Over the years since WW2 there have been many anti-bomb arguments doing the rounds, particularly by pacifists, socialists and some religious groups. They see the use of the bomb, in any circumstances, as “a monstrous sin and crime, a deal with the devil”. Oodles of books on the market and in libraries illustrate the horrors and heart rending accounts of the atom bomb’s effects. And the effects are truly, undeniably horrific. But a one-sided focus on the US’s use of atom bombs as an “unforgiveable crime against humanity” and somehow a reflection of US pride, provides a distorted picture and obscures the truth that it brought a speedy end to the war and thereby saved the lives of millions.[iv]
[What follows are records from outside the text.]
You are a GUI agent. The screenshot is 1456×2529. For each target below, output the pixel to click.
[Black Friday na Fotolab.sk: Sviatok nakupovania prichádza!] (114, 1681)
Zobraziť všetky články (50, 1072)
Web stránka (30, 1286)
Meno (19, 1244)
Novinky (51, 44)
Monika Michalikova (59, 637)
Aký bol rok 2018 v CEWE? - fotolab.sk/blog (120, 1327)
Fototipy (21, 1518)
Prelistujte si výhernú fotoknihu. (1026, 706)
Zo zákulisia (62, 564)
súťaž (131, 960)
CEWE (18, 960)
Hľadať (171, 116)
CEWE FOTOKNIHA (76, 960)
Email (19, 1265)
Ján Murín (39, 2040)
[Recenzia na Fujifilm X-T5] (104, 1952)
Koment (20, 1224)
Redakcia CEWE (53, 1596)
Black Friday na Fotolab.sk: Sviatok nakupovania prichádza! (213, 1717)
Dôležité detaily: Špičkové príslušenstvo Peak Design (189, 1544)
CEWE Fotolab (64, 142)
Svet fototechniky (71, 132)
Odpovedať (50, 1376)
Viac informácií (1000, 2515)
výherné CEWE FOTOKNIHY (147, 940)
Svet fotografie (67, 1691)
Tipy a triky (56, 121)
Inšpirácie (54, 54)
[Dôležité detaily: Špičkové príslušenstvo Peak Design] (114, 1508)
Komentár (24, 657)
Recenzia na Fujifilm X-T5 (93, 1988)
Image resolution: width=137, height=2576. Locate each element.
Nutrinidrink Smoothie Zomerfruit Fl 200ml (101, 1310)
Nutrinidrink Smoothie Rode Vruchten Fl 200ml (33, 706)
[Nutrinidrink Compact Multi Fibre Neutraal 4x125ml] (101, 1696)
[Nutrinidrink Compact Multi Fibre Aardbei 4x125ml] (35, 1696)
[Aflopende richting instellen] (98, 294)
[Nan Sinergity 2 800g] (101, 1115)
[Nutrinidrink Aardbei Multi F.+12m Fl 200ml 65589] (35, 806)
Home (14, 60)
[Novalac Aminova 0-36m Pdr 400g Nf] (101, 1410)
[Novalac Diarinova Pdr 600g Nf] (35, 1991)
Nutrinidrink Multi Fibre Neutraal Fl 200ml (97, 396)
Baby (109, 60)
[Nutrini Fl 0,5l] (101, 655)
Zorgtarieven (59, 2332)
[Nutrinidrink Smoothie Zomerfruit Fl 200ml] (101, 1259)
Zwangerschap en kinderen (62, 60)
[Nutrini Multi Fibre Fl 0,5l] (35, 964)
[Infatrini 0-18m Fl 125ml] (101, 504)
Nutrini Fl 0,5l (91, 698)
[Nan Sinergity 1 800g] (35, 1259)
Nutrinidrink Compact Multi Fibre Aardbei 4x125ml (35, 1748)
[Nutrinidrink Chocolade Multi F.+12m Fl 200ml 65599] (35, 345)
Germany has acknowledged guilt for the Holocaust and apologised. Japan, whose war crimes were more wicked and widespread than Germany’s, has neither acknowledged nor apologised. Says Ryan: “For 60 years its school history texts have presented only a weasly and whitewashed version of its conduct.” He refers to Dawes[v] who says: “the 100 volumes of Japan’s official war history mention no misbehaviour”.
Ryan concludes with a reference to the historian Sir Maxwell Hastings: “Hastings’ book gives clear expression to the voices of the men of the Allied armies, navies and air forces whose lives and wounds paid for the victory. Two of the finest American writers on the reality of war, William Manchester and Paul Fussell, had, as soldiers, felt the breath of hot lead passing. They reached, separately, the same fervent conclusion: ‘Thank God for the atom bomb’.”
Thank God even more for the gospel of Jesus Christ who reconciles us to Him. For the real solution is not in bigger and better weapons but in being submissive to Christ who has been given all authority in heaven and on earth. It is only when Christ reigns in all the people, renewing them by His Word and Spirit, that “nation will not take up sword against nation, nor will they train for war anymore” (Is. 2:4).
J Numan
[i] Estimates of those killed by the two atom bombs vary greatly. See, for example, Wikipedia.
[ii] Published in the Australian newspaper, 16 August 2008. Peter Ryan served five years in the wartime Australian Army and was awarded the Military Medal for his work in New Guinea.
[iii] This frightful chapter in human history is recorded with scholarly precision and hideous detail by Australian historian Gavan Daws in his book Prisoners of the Japanese.
[iv] Max Hastings’ recently published Nemesis: The Battle for Japan (Harpers) contains a full account of the events of August 1945 and of the problems facing the Allied leaders.
[v] Gavan Dawes, Prisoners of the Japanese.